──────── Exercise inputs ────────

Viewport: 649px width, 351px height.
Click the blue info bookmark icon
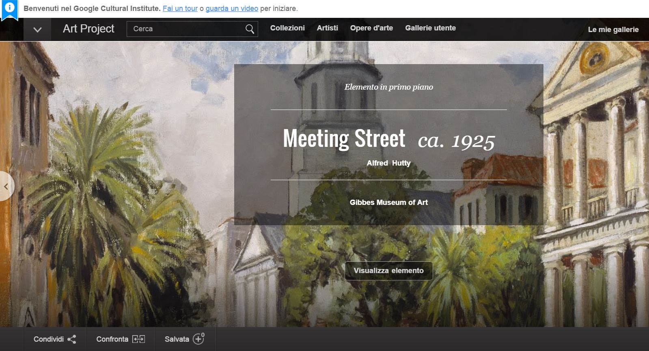9,9
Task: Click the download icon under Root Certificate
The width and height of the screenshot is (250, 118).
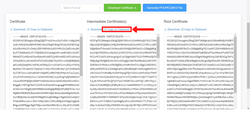Action: point(165,29)
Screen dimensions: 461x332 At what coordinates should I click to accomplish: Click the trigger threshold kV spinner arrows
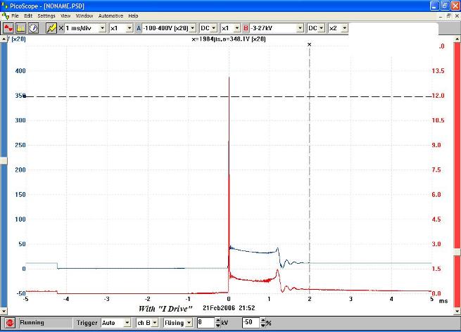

────────

Prompt:
Please return the lines from the line with "Task: Click the" through the last line of the data, both included, exactly, and without pictures.

Task output:
Task: Click the download icon under Root Certificate
The width and height of the screenshot is (250, 118).
Action: point(165,29)
Screen dimensions: 461x332 At what coordinates should I click to accomplish: Click the trigger threshold kV spinner arrows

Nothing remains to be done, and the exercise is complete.